California law firm heads to D.C.
- By Judi Hasson
- Apr 18, 2005
Looking to get a foothold in the federal market, a California law firm has acquired a robust Washington, D.C., firm that has one of the nation’s largest outsourcing practices.
The April 4 merger of San Francisco’s Pillsbury Winthrop and the law offices of Shaw Pittman, based in Washington, D.C., is another sign that the outsourcing market is growing and firms outside the Beltway want a place in it, according to experts.
Although Pillsbury Winthrop had a small outsourcing practice on the West Coast, its acquisition of Shaw Pittman gives the firm a better position for global outsourcing and federal government work.
"This is going to give them a huge footprint on the ground in the nation’s capital," said Ward Bower, a legal management consultant at Altman Weil. "It rounds out their significant national presence and establishes them as a national firm as well. I would think they would have an inside track to outsourcing [business] in the federal government."

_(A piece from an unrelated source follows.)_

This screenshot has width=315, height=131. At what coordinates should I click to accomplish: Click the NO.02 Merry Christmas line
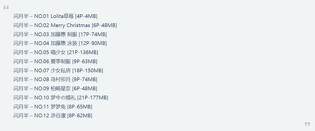[x=65, y=25]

The new name for the combined firm is Pillsbury Winthrop Shaw Pittman, and it employs 900 lawyers in 16 locations. The combined annual earnings for the new firm will exceed $600 million. The merger also gives the California-based firm a major outlet in Northern Virginia's high-tech corridor and increases its profile with offices in New York and London.
Shaw Pittman's outsourcing practice brings in $40 million to $50 million a year, said Bob Zahler, who helped develop the practice and now a partner in the combined firm.
Pillsbury Winthrop's "major objective was to build a national and global footprint," Zahler said. Of the major practices the firm has, outsourcing is the most valuable, he added.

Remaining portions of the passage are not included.